White Spring Agric. Chems., Inc. v. Glawson Invs. Corp. (11th Cir. Fla. Oct. 17, 2011)
White Springs Agricultural Chemicals, Inc. (“White Springs”), a mining company, appealed the confirmation by the United States District Court for the Middle District of Florida of an arbitration award in favor of Glawson Investments Corp. (“Glawson”), a land owner, granting attorneys’ fees, expert fees, and prejudgment interest. White Springs sought to vacate or modify the arbitration award under sections 10 and 11 of the Federal Arbitration Act (“FAA”).
White Springs and Glawson did business together pursuant to two agreements: an Operating Agreement and Settlement Agreement. The agreements contained identical arbitration clauses. When a property dispute arose between the parties Glawson filed a demand for arbitration with the American Arbitration Association (“AAA”). It was stipulated that the arbitration would be divided into two parts: Phase I consisting of non-monetary claims and injunctive relief, and Phase II consisting of all other disputes and claims, including damages.
The arbitration panel ruled in favor of Glawson on its Phase I claims. Thereafter, in preparation for Phase II, the parties filed a joint list of issues to be resolved in Phase II. Additionally, Glawson filed a separate motion seeking to clarify that it was also seeking attorneys’ fees as part of it damages in Phase II. Over White Springs’ objection, the arbitration panel decided to allow evidence of attorneys’ fees and costs as damage elements in Phase II. Ultimately, after hearing the Phase II claims, the panel determined that Glawson was entitled to attorneys’ fees and costs. The District Court confirmed and White Springs appealed.
The court noted that sections 10 and 11 of the FAA provide the exclusive means by which a federal court may upset an arbitration panel’s award. Section 10 empowers the court to vacate an arbitration award where the arbitrators exceed their powers, or so imperfectly execute them that a mutual, final, and definite award upon the subject matter submitted is not made. Section 11 allows for modification of an award where the arbitrators have awarded upon a matter not submitted to them. According to the court, because these sections are the exclusive means for upsetting an arbitration award, a panel’s incorrect legal conclusion is not grounds for vacating or modifying the award.

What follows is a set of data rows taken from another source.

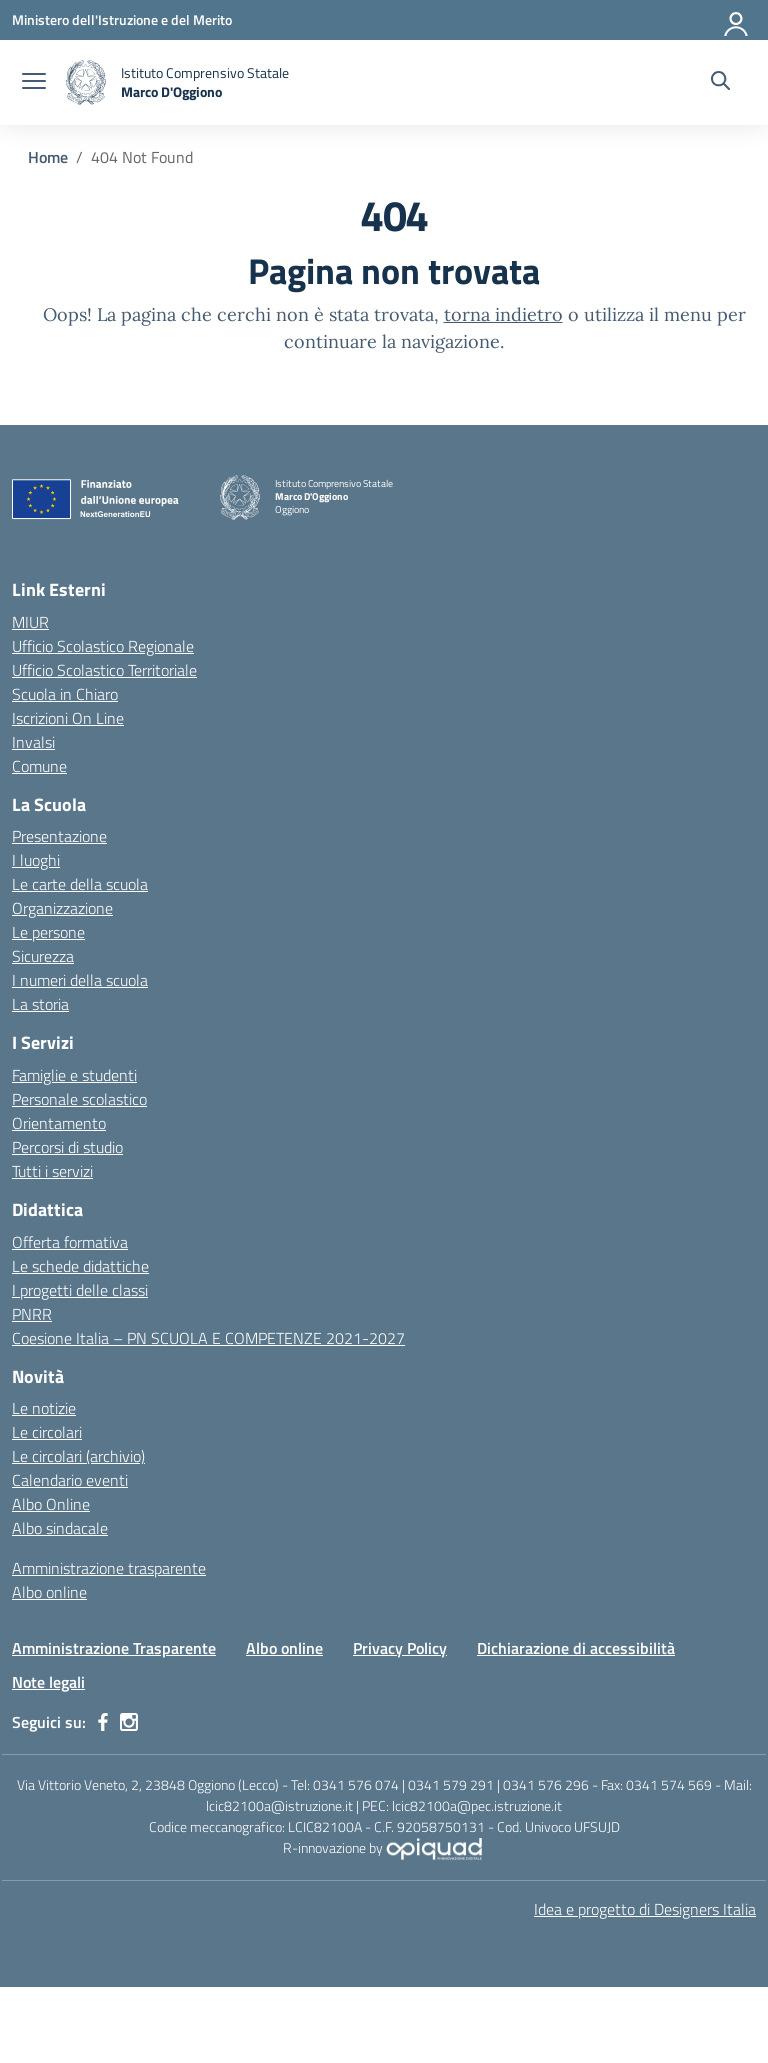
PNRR (32, 1314)
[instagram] (129, 1722)
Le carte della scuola (80, 884)
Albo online (49, 1592)
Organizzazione (62, 908)
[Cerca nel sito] (720, 83)
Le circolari (47, 1432)
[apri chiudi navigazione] (34, 83)
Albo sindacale (60, 1528)
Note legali (48, 1682)
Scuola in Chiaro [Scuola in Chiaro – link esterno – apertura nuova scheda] (65, 694)
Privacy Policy (400, 1648)
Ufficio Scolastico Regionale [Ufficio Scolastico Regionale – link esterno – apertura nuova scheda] (103, 646)
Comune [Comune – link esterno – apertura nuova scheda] (39, 766)
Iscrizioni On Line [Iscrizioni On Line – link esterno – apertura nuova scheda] (68, 718)
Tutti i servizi (52, 1171)
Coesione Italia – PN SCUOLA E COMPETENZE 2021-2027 (208, 1338)
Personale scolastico (79, 1099)
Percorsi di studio (67, 1147)
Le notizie (44, 1408)
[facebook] (103, 1722)
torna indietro (503, 314)
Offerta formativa (70, 1242)
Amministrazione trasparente (109, 1568)
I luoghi (36, 860)
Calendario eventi (70, 1480)
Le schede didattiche (80, 1266)
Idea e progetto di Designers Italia (645, 1909)
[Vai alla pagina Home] (48, 157)
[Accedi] (737, 20)
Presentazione (59, 836)
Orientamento (59, 1123)
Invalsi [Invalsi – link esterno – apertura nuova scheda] (33, 742)
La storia (40, 1004)
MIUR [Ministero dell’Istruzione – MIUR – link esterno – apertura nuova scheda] (30, 622)
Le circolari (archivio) (78, 1456)
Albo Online (51, 1504)
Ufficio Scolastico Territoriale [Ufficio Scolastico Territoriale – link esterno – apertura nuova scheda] (104, 670)
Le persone (48, 932)
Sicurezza (43, 956)
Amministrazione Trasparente (114, 1648)
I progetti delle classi (80, 1290)
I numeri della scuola (80, 980)
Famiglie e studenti (74, 1075)
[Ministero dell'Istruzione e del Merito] (122, 19)
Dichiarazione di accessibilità (576, 1648)
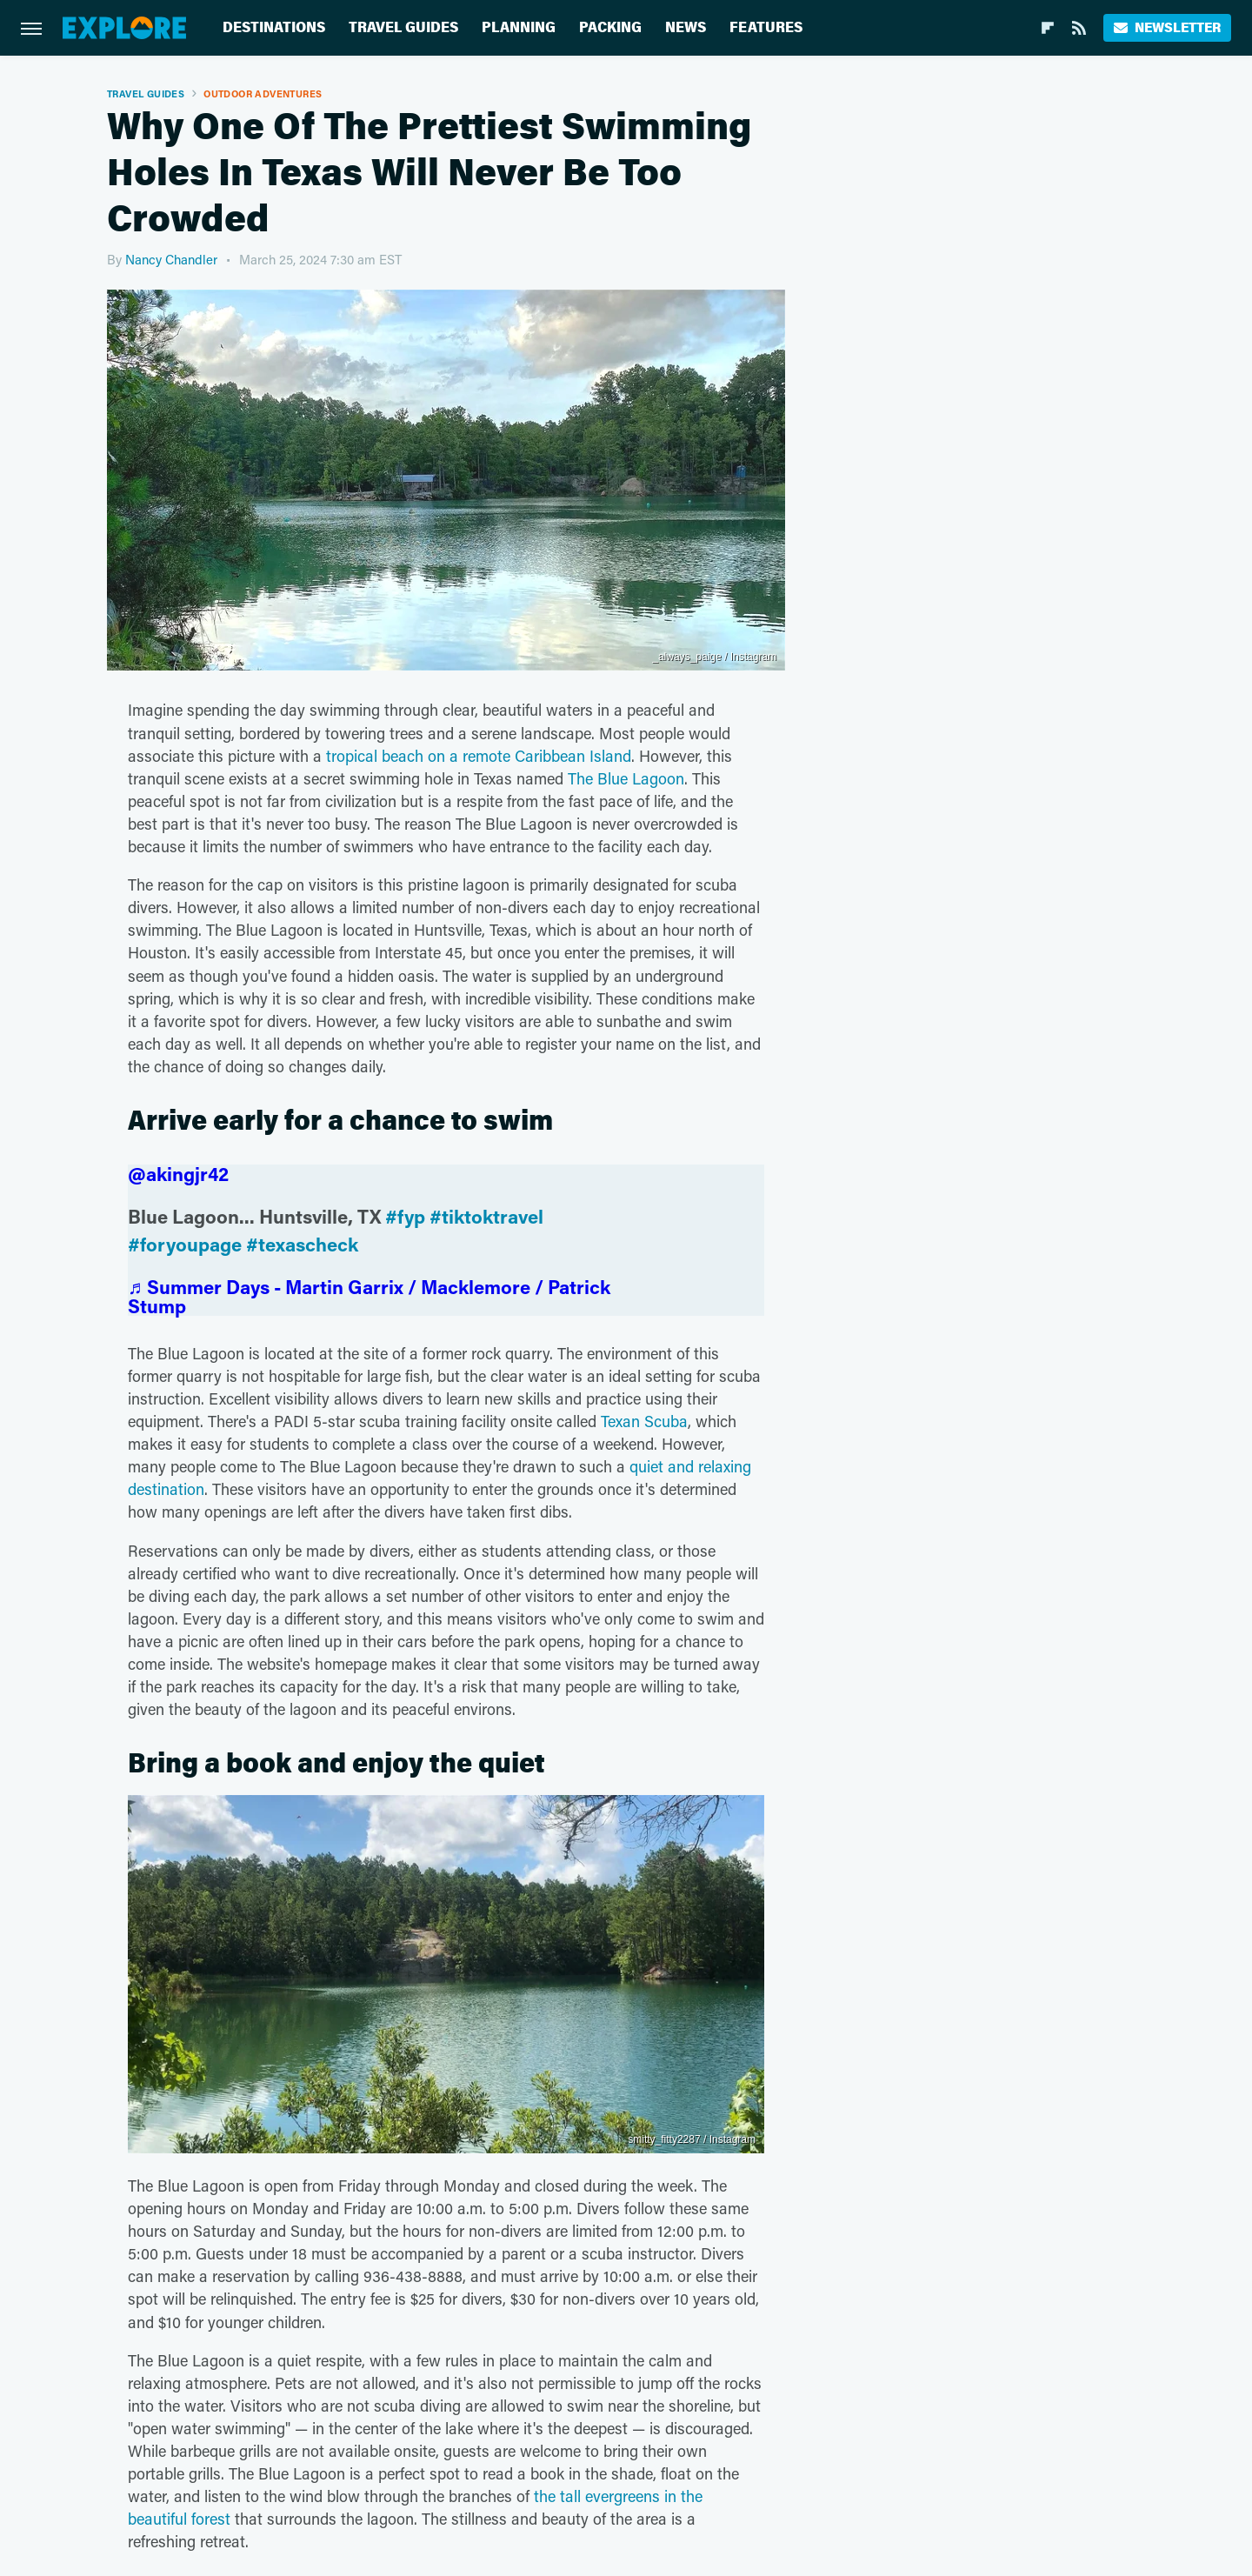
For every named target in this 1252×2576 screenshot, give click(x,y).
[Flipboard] (1048, 28)
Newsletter (1167, 27)
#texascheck (302, 1244)
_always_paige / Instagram (714, 656)
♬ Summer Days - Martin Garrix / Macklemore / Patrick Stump (369, 1296)
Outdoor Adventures (262, 93)
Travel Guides (403, 27)
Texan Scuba (644, 1421)
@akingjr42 (178, 1173)
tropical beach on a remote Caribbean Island (478, 755)
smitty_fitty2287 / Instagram (692, 2139)
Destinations (274, 27)
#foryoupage (185, 1244)
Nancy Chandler (171, 259)
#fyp (405, 1216)
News (685, 27)
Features (765, 27)
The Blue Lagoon (626, 778)
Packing (610, 27)
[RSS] (1079, 28)
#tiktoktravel (486, 1216)
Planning (519, 27)
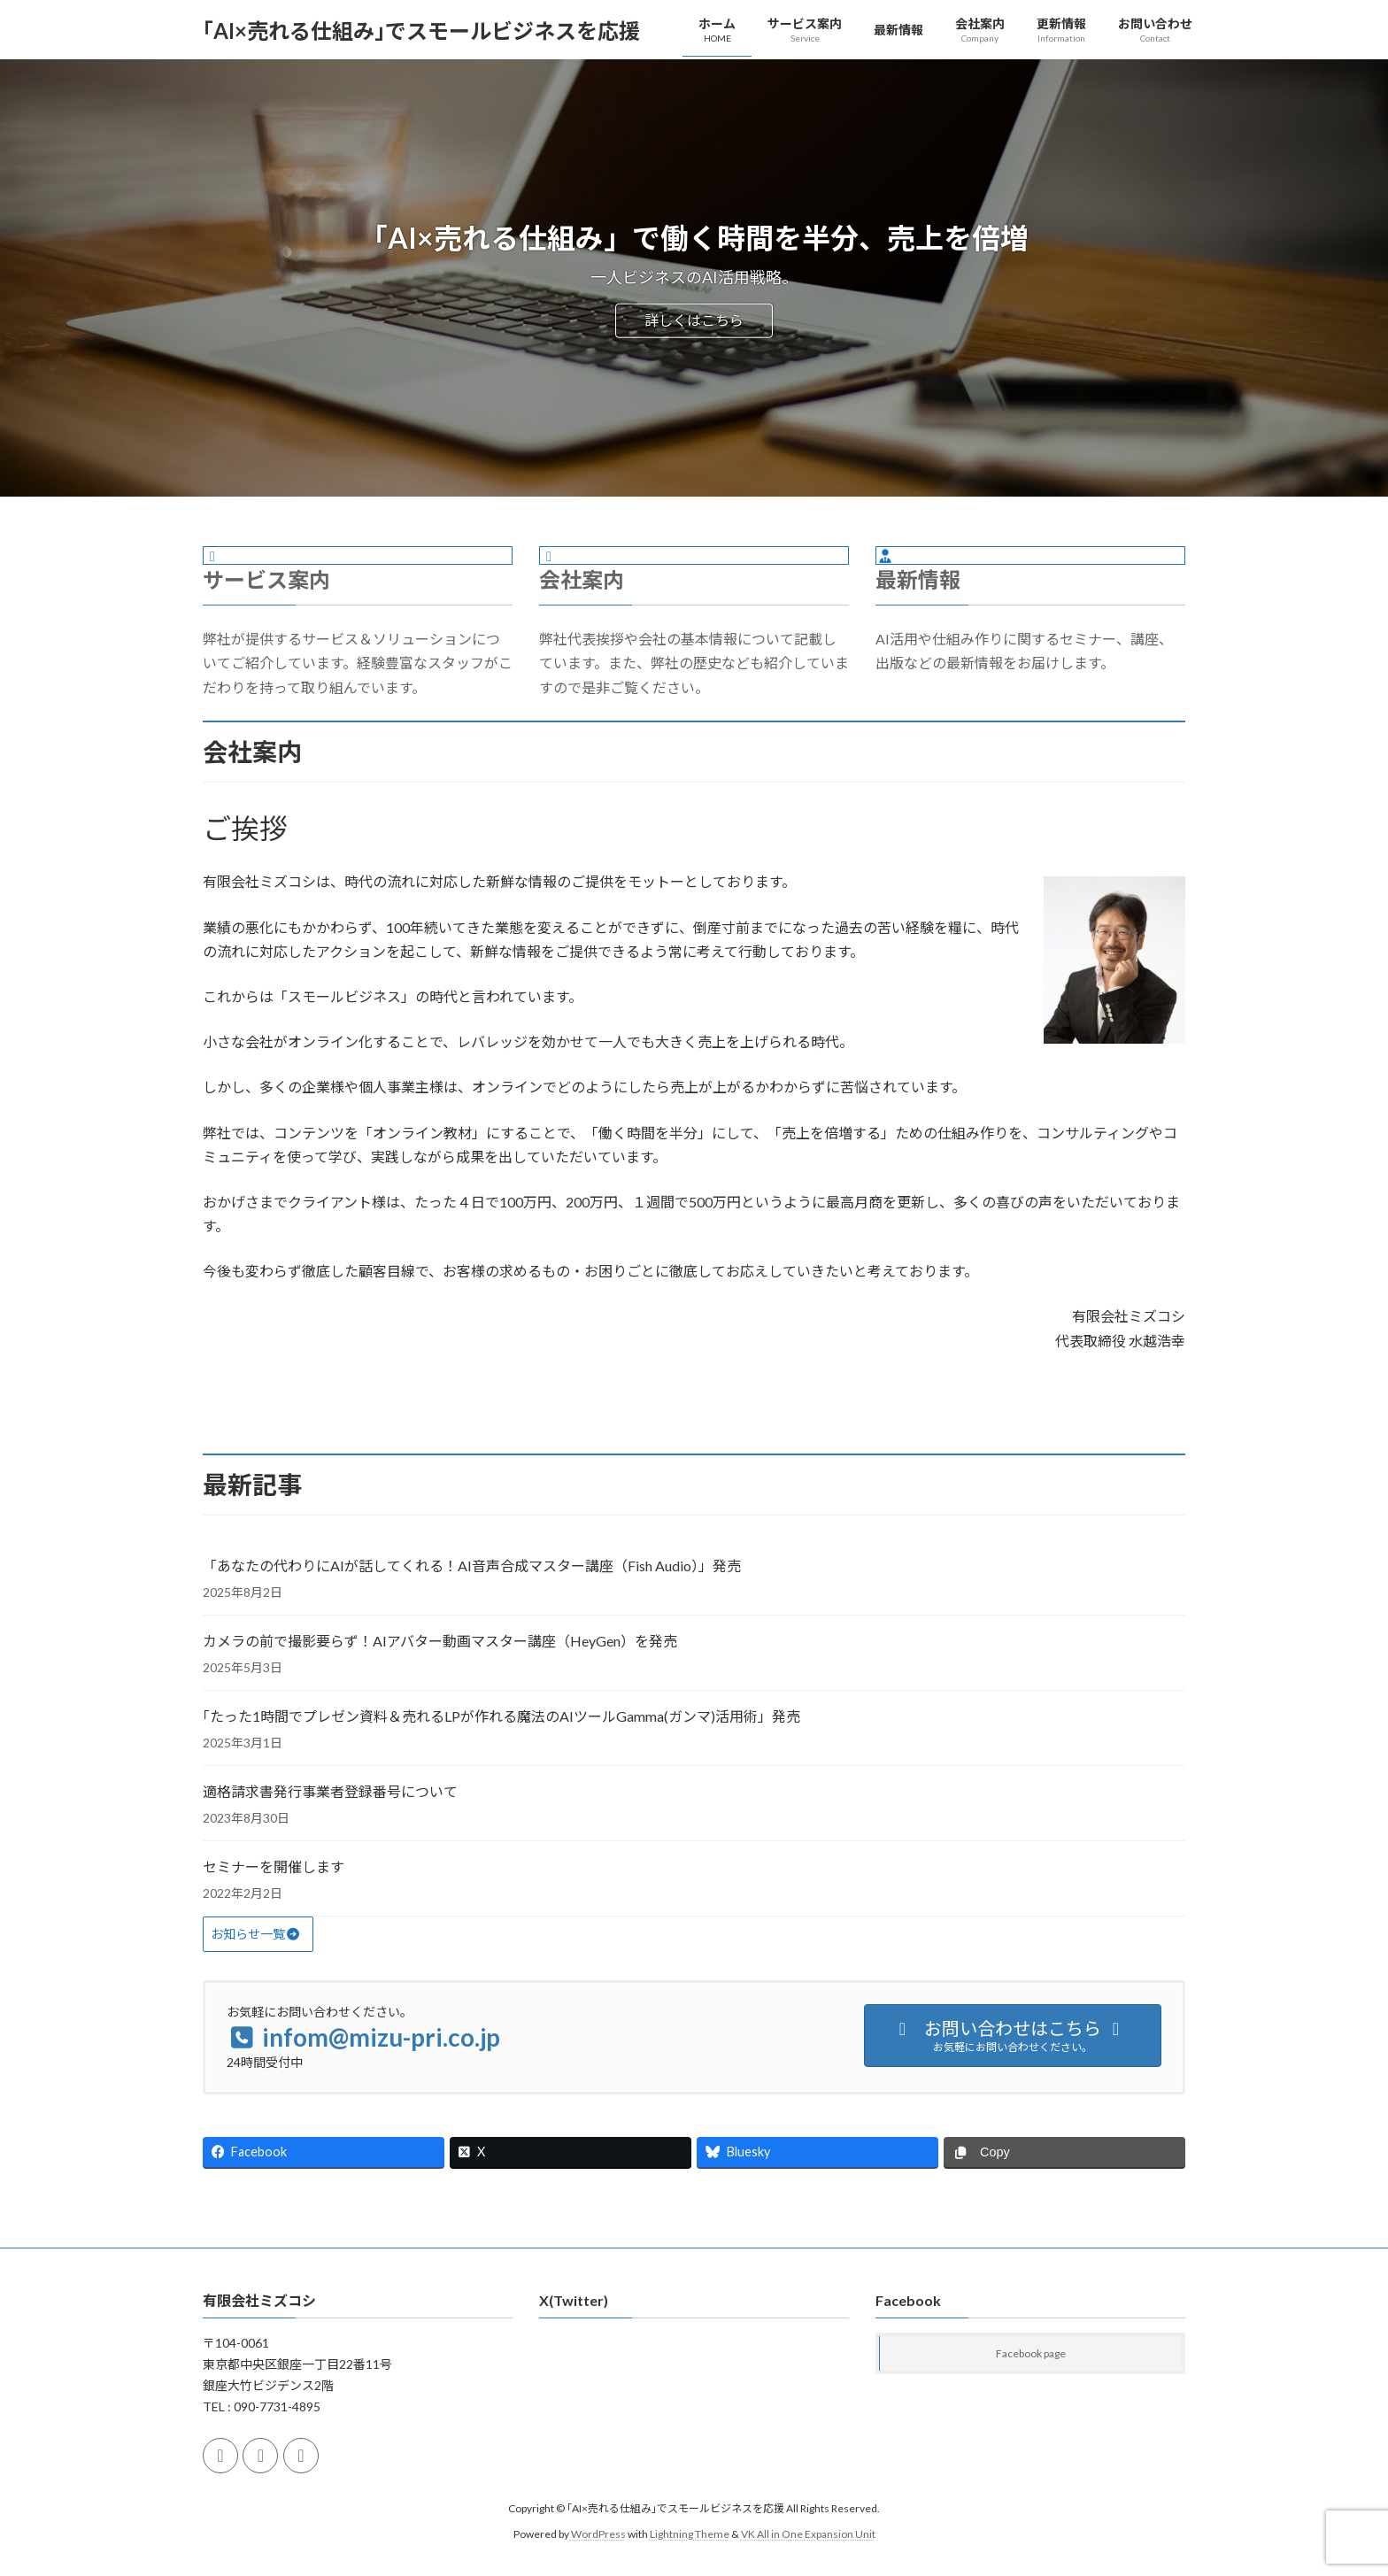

White Springs argued that the award must be vacated because it exceeded the powers of the arbitration panel. The court took the position that because arbitrators derive their powers from the agreement between the parties, the court must look to the terms of the governing arbitration clause to determine the powers of the arbitration panel. As between White Springs and Glawson, the governing clause allowed for awards of attorneys’ fees and costs. In the court’s view, White Springs could not overcome the “high hurdle” necessary for vacating an arbitration award when there is a plain basis for the panel’s award in the parties’ agreement.
White Springs also argued that the issue of attorneys’ fees was not properly submitted to the panel. There was no dispute that Glawson presented the issue to the arbitration panel in its motion prior to Phase II. The court considered whether this motion effectively submitted that claim to the panel and ultimately concluded that the issue was properly submitted. It was clear to the court that the panel plainly believed that the issue had been submitted and had reviewed the positions of Glawson and White Springs with respect to the issue before making its decision.
The court noted that the timing of Glawson’s request for attorneys’ fees is not determinative of proper submission. It did not matter to the court that Glawson did not demand attorneys’ fees in its initial complaint. Although the panel never explicitly ruled that the claim could proceed, it did grant the relief sought therein, which the court viewed as a strong indication that the panel had indeed consented to that claim. It did not matter to the court that Phase I attorneys’ fees were sought in Phase II because the parties had stipulated that all other disputes would be resolved during Phase II. For the court, the arbitration was continuous, and the parties’ agreement to conduct the arbitration in two distinct phases did not restrict the rights of either party to assert monetary claims in Phase II.